Ross und Reiter über Hürden

An der Springkonkurrenz in Laufen nahmen 97 Reiterinnen und Reiter teil und absolvierten in vier Stärkeklassen einen anspruchsvollen Concours. Eine grosse Gästeschar verfolgte den kurzweiligen Anlass.

Elegant und stilsicher: So macht Springreiten Spass.    Foto: Jürg Jeanloz
Elegant und stilsicher: So macht Springreiten Spass. Foto: Jürg Jeanloz

Eine idyllischere Kulisse für die Springkonkurrenz auf «Saal» in Laufen hätte man sich nicht wünschen können: Im Hintergrund die Hügelzüge des Blauenbergs, davor saftige Weiden, tiefgrüne Wälder und blühende Holundersträucher. Auch die Bedingungen an diesem prächtigen Pfingstmontag waren ideal, denn der Rasen war sauber und trocken, die Sicht klar und freundlich, die Temperatur angenehm. Nur ab und zu zog eine Kumuluswolke über das Springfeld und tauchte die Gesellschaft in einen angenehmen Schatten.

97 Reiterinnen und Reiter jeglichen Alters nahmen den Parcours in Angriff und massen sich in einem friedlichen Wettstreit.
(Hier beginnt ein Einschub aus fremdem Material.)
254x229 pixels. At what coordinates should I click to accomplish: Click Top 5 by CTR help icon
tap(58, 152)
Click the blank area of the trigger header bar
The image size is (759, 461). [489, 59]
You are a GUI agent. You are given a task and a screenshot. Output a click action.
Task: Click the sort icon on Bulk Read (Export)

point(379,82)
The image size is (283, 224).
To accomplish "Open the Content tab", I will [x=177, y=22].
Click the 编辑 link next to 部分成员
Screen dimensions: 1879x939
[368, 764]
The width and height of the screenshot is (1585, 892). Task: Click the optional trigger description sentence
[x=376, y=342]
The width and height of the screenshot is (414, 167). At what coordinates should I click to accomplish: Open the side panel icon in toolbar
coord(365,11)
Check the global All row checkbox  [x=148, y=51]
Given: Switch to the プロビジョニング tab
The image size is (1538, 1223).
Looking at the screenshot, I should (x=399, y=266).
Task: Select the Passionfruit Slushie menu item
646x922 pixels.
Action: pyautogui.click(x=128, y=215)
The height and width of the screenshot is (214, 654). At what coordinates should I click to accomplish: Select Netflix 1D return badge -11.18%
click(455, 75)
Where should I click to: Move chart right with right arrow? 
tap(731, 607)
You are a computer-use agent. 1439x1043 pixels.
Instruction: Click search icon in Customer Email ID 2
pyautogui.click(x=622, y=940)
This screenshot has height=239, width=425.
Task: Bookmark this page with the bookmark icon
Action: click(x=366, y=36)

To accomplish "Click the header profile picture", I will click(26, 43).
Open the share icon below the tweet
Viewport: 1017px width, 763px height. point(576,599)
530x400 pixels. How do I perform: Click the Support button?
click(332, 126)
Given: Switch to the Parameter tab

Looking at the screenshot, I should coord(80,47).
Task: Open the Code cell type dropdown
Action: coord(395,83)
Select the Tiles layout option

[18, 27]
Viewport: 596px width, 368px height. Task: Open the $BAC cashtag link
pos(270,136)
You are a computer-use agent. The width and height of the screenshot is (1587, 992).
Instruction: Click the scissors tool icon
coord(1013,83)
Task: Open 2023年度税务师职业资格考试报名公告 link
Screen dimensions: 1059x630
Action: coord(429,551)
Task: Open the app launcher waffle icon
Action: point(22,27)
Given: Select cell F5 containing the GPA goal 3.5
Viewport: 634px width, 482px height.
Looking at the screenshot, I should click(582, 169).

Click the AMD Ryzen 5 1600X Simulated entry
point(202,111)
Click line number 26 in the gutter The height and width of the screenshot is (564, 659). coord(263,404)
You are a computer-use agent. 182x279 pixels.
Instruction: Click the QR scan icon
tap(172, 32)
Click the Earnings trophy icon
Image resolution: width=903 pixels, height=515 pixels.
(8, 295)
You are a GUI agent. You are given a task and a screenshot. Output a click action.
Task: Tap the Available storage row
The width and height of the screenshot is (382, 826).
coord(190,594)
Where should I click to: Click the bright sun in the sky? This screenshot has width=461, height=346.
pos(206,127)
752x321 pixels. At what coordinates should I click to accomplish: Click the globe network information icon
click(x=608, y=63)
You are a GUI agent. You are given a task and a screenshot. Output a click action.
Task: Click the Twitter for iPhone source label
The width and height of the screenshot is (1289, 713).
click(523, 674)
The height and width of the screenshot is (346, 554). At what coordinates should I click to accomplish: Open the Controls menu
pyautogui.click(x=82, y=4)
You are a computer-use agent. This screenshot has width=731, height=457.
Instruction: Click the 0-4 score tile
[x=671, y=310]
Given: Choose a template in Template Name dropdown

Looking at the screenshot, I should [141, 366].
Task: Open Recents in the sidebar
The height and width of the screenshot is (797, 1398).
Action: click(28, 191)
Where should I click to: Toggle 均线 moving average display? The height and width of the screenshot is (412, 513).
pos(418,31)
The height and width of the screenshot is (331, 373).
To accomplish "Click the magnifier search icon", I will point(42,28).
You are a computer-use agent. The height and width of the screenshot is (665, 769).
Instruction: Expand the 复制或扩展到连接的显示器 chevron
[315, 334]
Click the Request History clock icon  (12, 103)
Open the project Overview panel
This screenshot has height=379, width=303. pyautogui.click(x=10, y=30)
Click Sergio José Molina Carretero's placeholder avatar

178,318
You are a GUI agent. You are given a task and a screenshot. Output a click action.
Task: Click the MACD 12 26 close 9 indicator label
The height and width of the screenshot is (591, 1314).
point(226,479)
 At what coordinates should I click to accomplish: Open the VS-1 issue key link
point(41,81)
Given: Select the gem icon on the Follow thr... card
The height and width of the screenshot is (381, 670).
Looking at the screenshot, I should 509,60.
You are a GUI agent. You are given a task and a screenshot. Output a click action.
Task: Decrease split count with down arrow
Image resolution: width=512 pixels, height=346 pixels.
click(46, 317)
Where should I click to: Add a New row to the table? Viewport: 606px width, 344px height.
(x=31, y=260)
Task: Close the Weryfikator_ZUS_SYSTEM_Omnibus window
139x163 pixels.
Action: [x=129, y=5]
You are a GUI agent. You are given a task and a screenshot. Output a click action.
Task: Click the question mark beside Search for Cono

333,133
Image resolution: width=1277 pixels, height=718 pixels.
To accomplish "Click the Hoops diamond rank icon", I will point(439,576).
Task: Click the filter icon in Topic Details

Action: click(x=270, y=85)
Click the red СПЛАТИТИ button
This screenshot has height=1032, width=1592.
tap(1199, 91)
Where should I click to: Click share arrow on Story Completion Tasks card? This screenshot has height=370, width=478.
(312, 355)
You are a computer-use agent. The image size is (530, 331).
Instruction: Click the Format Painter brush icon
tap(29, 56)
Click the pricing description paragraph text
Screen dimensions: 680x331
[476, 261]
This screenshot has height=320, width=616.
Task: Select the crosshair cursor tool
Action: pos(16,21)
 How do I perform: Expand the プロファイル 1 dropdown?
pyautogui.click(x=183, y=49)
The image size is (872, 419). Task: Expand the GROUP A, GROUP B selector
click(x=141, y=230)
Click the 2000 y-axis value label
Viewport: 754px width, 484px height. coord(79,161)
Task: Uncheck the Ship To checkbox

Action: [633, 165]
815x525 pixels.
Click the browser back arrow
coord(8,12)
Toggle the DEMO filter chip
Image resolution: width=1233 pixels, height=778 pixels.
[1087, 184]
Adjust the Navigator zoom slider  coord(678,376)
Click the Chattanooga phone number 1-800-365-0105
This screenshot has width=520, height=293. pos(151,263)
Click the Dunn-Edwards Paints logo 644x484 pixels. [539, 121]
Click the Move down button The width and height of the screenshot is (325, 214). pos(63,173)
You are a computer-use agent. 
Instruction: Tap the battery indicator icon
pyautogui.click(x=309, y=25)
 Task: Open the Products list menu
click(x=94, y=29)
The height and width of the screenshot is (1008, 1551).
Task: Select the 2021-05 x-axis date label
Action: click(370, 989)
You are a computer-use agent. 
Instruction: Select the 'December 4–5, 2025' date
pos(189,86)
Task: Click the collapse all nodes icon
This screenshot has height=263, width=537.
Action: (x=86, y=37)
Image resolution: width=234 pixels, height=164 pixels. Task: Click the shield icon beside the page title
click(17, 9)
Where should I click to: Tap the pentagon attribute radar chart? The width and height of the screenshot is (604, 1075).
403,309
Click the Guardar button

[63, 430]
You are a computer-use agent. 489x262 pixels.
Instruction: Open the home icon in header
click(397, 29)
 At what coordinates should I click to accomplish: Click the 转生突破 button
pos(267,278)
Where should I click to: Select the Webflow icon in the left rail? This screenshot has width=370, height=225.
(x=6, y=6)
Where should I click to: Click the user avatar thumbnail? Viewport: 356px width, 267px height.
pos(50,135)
Entsprechend den idealen Bedingungen gab es viele Ritte mit null Fehlern oder anders ausgedrückt ohne Abwurf einer Hürdenstange. Nur hie und da bockte ein Pferd und verweigerte den Sprung über die Hürde oder war ein Abwurf zu verzeichnen. War dies der Fall, ging jeweils ein Raunen durch die Zuschauer, die auf Bänken im Schatten sassen und sich an Grillladen und kühlem Bier gütlich taten. Wer die Natur geniessen wollte, lag unter einem Baum oder fotografierte seine Lieblinge von der Umschrankung aus. Eine wirklich gemütliche Stimmung an dieser Springkonkurrenz, an welcher Teilnehmer aus der Region und vor allem aus dem Jura mitmachten.

Vier Kategorien mit zwölf Hindernissen und Sprunghöhen von 80 bis 110 Zentimeter waren ausgeschrieben. «Alle Teilnehmer müssen ein Brevet absolviert haben, um an der Springkonkurrenz mitzumachen», erklärte OK-Präsidentin Rita Fuchs. Sie war die gute Seele der Springkonkurrenz, die zum 36. Mal durchgeführt wurde. Sie legte überall Hand an und konnte auf vierzig freiwillige Helferinnen und Helfer zählen.

Die Gewinner pro Kategorie erhielten eine Medaille und eine Flots-Pferdeschlaufe. In der höchsten Kategorie wurde zusätzlich ein kleines Preisgeld ausbezahlt, das von 30 Sponsoren beglichen wurde. In dieser Kategorie siegte Astrid Ryf aus Seon auf Carlett, die Plätze zwei und drei belegten Melanie Schweizer aus Reigoldswil auf Noro und Stéphane Voisard aus Develier auf Fangite.

Der einheimische Peter Joray aus Büsserach auf Arthemis du Mabiet belegte immerhin Platz vier. Vom organisierenden Reitverein Laufen und Umgebung siegte in der Kategorie 3 Amanda Schweizer aus Blauen auf Joyau des Blès und in der Kategorie 1 ex aequo Katja Jeker aus Liesberg auf Hiro II.